When I had caught the cinema bug around half a decade back, I started exploring films from directors around the world. Some left me in a state of awe and others clueless. Just at the beginning of this journey into the fascinating world of cinema-watching, I happened to attend a film appreciation course conducted by a certain Oorvazi Irani of whom I had no idea of. But her impressive blog convinced me to take the course and I have always patted myself for that decision. The course and my correspondence with her since then has not only helped me appreciate the finer nuances of the movies but has also played a major role in shaping my taste in cinema.
The film appreciation course I had the privilege to attend, has not only helped me appreciate the finer nuances of the medium but also played a major role in shaping my taste in films. Oorvazi’s first feature film, The Path of Zarathustra, which is slated to release next week (4th September) explores the humanistic aspect in Zoroastrianism, a subject close to her heart, being a Parsi herself.
Though I have not had the opportunity to watch the film, the promos bear an unmistakable stamp of the artistic side of Oorvazi Irani. The French New Wave was a term that I first heard in her appreciation course. She spoke very passionately about the Auteur theory, and was a great believer in the idea that a filmmaker should use the tools of the cinema medium as a pen to put his/her point across. This belief was quite evident in her first short film ‘Mamaiji’ (Grandmother) as well. A documentary of sorts on her grandmother who was born in Iran but spent much of her adult life in India. It is a fascinating and elegant portrait of Moti (Morvarid) Nadirshah Roowalla that eschews realism for a surrealistic take, with a lot of thought put into every aspect of the filmmaking process. It certainly marked Oorvazi Irani as a director with a lot of promise and a unique stylistic sensibility.
Now, I for one, could not miss the impression of Oorvazi in every frame of the trailer of The Path Of Zarathustra. Apart from the fact that she indeed plays the lead role in the film, the pristine imagery and detailed production design has her name written all over it. Also, those who know her will vouch for the fact the she is greatly intrigued by her native Parsi community and their roots and way of life. ‘Mamaiji’ too was a portrait of a decidedly Zoroastrian woman. Despite being a short film, it certainly did not lack in depth and touched upon spirituality, religion, nostalgia among others, without coming across as cluttered at any point. The Path of Zarathustra, too, holds a similar kind of promise with the mild similarity in theme and style.

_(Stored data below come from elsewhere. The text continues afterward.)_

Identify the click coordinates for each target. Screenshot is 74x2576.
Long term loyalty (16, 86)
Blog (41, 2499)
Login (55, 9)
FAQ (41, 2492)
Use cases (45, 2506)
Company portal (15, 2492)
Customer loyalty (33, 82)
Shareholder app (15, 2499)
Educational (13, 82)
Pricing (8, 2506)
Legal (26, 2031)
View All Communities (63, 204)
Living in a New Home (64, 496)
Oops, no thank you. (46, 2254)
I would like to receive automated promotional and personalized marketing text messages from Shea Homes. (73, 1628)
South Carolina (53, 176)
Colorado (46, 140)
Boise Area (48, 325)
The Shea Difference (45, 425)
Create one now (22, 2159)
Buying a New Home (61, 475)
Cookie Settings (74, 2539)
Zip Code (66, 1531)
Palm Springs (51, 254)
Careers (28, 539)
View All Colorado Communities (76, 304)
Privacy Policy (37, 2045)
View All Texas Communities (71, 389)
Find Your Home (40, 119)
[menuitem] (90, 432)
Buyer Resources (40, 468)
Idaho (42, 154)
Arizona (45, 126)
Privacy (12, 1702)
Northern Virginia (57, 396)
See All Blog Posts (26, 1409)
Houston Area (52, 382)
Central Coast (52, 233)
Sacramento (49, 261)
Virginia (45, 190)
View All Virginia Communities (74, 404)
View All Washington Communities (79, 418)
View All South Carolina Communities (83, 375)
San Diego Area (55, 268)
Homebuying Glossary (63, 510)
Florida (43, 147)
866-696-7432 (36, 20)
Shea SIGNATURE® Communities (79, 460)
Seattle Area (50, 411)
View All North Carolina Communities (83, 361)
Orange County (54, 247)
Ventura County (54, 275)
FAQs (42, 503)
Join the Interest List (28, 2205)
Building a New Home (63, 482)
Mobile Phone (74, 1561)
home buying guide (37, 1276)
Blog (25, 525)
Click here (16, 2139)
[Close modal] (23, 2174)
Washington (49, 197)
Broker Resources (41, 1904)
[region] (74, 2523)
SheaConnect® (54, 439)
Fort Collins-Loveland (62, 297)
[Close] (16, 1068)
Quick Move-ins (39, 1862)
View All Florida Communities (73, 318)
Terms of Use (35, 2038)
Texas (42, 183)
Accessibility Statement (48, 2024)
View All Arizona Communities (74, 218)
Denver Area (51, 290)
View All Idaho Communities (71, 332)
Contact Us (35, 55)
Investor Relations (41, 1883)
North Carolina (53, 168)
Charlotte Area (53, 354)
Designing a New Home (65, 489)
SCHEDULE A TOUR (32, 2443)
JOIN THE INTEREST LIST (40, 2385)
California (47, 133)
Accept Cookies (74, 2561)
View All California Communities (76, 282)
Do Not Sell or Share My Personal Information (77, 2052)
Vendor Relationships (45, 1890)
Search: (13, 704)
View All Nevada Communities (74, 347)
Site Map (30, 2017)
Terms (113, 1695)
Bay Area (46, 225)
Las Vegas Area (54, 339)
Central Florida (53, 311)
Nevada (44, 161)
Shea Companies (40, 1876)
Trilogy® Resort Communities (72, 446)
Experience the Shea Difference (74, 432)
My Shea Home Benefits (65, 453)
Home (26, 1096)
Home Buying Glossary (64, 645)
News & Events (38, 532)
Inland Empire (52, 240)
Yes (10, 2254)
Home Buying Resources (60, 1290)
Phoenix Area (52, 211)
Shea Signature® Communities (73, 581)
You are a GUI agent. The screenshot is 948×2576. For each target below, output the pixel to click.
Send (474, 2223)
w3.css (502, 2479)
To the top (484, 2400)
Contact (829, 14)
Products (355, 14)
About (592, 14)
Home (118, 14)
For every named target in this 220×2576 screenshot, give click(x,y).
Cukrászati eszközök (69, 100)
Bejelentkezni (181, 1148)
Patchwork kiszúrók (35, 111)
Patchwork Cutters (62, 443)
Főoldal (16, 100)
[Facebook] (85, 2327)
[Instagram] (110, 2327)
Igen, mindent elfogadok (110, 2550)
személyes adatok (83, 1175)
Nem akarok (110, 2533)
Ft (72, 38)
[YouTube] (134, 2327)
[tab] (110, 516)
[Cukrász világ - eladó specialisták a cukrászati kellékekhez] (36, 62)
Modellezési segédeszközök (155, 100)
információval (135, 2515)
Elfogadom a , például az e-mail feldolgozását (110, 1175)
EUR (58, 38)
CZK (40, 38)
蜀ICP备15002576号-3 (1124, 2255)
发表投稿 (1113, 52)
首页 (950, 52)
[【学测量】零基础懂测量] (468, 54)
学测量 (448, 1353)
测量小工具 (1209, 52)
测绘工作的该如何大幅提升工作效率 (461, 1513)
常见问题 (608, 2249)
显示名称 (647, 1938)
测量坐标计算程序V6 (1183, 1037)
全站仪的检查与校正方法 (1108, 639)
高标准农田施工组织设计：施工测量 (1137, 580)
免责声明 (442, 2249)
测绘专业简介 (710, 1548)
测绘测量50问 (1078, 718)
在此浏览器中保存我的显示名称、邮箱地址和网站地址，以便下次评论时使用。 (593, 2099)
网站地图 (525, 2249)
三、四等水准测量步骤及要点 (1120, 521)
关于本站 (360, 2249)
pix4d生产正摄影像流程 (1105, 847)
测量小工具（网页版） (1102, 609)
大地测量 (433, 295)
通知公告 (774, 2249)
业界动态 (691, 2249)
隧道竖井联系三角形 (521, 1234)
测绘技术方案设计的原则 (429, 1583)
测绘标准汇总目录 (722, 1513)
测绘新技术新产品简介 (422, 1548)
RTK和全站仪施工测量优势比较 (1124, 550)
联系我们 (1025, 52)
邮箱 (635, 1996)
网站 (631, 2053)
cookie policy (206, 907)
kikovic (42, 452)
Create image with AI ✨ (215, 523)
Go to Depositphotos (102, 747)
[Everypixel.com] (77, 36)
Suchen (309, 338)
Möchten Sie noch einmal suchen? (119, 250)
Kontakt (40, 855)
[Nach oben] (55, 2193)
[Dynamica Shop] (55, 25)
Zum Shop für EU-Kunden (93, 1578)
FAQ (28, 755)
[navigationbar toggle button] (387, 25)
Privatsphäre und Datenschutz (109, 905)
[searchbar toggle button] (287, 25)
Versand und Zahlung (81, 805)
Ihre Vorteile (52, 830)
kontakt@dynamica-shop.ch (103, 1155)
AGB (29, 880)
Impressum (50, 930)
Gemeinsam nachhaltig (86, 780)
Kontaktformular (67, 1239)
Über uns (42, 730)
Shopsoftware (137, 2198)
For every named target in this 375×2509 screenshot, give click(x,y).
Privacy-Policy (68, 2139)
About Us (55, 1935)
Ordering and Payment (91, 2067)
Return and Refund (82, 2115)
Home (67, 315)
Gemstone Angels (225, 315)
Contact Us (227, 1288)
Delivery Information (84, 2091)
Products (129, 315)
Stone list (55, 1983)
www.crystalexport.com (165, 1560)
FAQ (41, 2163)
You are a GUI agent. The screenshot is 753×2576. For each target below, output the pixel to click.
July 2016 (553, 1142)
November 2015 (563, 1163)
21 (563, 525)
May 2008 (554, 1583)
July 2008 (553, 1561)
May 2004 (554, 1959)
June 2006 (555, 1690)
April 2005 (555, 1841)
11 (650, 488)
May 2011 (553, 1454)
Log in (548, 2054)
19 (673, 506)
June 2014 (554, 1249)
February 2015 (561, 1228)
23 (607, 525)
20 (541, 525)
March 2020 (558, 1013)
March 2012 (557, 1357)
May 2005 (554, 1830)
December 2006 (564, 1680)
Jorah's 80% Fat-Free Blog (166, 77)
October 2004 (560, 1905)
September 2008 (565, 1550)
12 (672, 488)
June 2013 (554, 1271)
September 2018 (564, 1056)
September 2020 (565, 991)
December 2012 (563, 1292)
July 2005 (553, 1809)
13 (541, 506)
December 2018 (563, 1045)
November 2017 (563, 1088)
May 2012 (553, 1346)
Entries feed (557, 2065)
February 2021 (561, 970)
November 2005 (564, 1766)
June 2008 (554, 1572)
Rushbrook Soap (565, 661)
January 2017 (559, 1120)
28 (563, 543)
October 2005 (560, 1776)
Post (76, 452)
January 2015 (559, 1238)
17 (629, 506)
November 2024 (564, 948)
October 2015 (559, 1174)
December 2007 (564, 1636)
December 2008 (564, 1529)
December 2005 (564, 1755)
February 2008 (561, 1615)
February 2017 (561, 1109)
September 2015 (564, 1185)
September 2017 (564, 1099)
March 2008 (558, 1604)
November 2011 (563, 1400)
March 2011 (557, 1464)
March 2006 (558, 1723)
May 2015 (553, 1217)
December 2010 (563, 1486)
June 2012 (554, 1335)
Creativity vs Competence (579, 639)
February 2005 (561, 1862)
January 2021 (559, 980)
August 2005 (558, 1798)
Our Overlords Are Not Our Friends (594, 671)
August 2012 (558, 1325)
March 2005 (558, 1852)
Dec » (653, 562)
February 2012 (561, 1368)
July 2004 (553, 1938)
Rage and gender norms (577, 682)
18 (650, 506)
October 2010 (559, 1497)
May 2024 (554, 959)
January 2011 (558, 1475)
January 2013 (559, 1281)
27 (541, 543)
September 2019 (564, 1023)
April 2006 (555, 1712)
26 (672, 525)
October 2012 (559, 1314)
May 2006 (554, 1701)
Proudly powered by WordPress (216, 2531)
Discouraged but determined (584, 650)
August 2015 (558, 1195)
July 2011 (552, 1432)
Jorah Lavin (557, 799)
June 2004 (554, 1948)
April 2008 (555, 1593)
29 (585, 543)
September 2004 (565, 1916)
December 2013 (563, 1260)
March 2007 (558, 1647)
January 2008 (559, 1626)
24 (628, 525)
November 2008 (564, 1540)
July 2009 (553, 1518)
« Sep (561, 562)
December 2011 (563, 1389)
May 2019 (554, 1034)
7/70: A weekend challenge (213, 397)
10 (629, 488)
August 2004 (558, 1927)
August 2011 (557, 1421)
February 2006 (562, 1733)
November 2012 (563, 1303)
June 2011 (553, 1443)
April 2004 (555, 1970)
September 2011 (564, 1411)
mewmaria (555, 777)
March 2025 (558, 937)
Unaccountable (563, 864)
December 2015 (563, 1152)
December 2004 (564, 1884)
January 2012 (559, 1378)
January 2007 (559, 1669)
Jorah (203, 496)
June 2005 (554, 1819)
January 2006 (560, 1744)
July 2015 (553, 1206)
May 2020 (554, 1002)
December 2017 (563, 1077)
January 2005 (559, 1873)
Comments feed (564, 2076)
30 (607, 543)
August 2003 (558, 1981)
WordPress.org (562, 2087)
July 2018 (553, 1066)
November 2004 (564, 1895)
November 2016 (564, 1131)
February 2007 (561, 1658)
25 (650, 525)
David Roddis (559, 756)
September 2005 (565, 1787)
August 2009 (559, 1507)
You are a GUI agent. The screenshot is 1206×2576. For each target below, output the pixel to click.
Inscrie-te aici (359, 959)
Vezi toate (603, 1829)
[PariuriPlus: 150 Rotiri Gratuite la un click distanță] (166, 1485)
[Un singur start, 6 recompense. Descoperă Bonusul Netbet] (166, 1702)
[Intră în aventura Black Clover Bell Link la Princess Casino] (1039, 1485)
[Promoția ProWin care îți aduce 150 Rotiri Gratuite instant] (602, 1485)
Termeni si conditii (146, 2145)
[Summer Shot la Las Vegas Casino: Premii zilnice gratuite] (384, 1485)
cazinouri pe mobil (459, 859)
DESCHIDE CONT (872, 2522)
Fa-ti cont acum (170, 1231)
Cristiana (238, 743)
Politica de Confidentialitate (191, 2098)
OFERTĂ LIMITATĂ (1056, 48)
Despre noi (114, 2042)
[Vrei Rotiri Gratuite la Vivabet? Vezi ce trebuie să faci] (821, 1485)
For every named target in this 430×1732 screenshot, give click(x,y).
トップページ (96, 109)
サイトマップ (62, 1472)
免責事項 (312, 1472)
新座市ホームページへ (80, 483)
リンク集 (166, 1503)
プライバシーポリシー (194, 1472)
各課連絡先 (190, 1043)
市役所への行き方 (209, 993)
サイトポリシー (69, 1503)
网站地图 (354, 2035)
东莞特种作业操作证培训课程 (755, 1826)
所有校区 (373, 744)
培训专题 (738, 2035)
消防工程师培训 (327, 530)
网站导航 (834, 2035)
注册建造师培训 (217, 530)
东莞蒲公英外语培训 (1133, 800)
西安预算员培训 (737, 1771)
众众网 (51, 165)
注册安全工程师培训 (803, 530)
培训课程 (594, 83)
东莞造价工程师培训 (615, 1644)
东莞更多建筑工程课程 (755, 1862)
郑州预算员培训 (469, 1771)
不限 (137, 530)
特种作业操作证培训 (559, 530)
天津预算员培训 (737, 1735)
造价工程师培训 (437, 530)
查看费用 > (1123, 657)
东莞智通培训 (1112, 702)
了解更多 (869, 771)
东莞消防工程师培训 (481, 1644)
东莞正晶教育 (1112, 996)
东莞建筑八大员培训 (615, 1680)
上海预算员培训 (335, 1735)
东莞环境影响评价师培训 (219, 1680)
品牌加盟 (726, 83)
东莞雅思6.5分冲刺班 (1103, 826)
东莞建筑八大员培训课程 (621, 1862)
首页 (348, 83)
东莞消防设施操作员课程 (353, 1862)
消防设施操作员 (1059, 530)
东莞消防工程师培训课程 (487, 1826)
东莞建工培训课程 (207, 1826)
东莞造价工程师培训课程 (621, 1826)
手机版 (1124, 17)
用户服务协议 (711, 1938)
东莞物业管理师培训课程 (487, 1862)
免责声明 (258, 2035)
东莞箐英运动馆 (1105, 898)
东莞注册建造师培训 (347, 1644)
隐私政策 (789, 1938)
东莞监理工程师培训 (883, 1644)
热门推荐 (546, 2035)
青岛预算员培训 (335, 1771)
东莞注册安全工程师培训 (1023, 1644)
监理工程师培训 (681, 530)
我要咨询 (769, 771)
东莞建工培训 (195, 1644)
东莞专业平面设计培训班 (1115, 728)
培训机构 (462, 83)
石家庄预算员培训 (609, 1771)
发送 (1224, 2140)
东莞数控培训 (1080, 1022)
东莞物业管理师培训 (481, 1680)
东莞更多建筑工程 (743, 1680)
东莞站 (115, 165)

An artist is able to connect with her audience only when she explores a subject close to her heart, through her own personal expression, which the promos of The Path of Zarathustra definitely assure me of. This assurance of an honest and solid piece of art, coupled with the admiration for Oorvazi Irani as a film educationalist, I certainly cannot wait to watch the film and only hope that it is received with wide acclaim.